_Extracted records_
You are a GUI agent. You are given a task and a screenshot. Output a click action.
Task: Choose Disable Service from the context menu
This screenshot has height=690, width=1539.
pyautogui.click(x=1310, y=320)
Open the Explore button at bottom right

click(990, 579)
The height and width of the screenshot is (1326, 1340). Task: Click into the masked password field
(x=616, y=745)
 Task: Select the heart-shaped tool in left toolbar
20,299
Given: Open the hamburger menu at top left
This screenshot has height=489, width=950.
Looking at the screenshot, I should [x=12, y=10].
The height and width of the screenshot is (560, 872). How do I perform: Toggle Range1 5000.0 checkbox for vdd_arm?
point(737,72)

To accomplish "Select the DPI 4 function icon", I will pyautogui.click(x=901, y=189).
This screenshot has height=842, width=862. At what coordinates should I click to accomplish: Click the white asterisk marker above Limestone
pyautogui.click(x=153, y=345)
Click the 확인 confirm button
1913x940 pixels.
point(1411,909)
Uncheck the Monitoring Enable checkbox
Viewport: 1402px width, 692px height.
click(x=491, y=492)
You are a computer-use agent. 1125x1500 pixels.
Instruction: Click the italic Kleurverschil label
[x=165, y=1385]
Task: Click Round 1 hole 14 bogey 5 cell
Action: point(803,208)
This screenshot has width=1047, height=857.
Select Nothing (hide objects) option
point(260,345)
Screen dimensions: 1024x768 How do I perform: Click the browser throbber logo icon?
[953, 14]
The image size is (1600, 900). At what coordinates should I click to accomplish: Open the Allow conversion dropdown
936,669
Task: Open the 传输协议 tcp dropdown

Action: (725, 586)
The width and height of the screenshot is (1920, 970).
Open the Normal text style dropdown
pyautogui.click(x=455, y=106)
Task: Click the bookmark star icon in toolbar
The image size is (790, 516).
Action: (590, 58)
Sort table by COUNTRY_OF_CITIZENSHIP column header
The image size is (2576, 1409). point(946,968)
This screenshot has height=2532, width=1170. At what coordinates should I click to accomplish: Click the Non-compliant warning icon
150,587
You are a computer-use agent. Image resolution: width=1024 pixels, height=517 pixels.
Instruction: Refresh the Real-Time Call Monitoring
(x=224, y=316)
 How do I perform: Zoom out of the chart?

_About this exercise_
Retype the data precisely.

_Output below_
You are a GUI agent. You are given a task and a screenshot. Output a click action.
Task: Choose Disable Service from the context menu
This screenshot has height=690, width=1539.
pyautogui.click(x=1310, y=320)
Open the Explore button at bottom right

click(990, 579)
The height and width of the screenshot is (1326, 1340). Task: Click into the masked password field
(x=616, y=745)
 Task: Select the heart-shaped tool in left toolbar
20,299
Given: Open the hamburger menu at top left
This screenshot has height=489, width=950.
Looking at the screenshot, I should [x=12, y=10].
The height and width of the screenshot is (560, 872). How do I perform: Toggle Range1 5000.0 checkbox for vdd_arm?
point(737,72)

To accomplish "Select the DPI 4 function icon", I will pyautogui.click(x=901, y=189).
This screenshot has height=842, width=862. At what coordinates should I click to accomplish: Click the white asterisk marker above Limestone
pyautogui.click(x=153, y=345)
Click the 확인 confirm button
1913x940 pixels.
point(1411,909)
Uncheck the Monitoring Enable checkbox
Viewport: 1402px width, 692px height.
click(x=491, y=492)
You are a computer-use agent. 1125x1500 pixels.
Instruction: Click the italic Kleurverschil label
[x=165, y=1385]
Task: Click Round 1 hole 14 bogey 5 cell
Action: point(803,208)
This screenshot has width=1047, height=857.
Select Nothing (hide objects) option
point(260,345)
Screen dimensions: 1024x768 How do I perform: Click the browser throbber logo icon?
[953, 14]
The image size is (1600, 900). At what coordinates should I click to accomplish: Open the Allow conversion dropdown
936,669
Task: Open the 传输协议 tcp dropdown

Action: (725, 586)
The width and height of the screenshot is (1920, 970).
Open the Normal text style dropdown
pyautogui.click(x=455, y=106)
Task: Click the bookmark star icon in toolbar
The image size is (790, 516).
Action: (590, 58)
Sort table by COUNTRY_OF_CITIZENSHIP column header
The image size is (2576, 1409). point(946,968)
This screenshot has height=2532, width=1170. At what coordinates should I click to accomplish: Click the Non-compliant warning icon
150,587
You are a computer-use agent. Image resolution: width=1024 pixels, height=517 pixels.
Instruction: Refresh the Real-Time Call Monitoring
(x=224, y=316)
 How do I perform: Zoom out of the chart?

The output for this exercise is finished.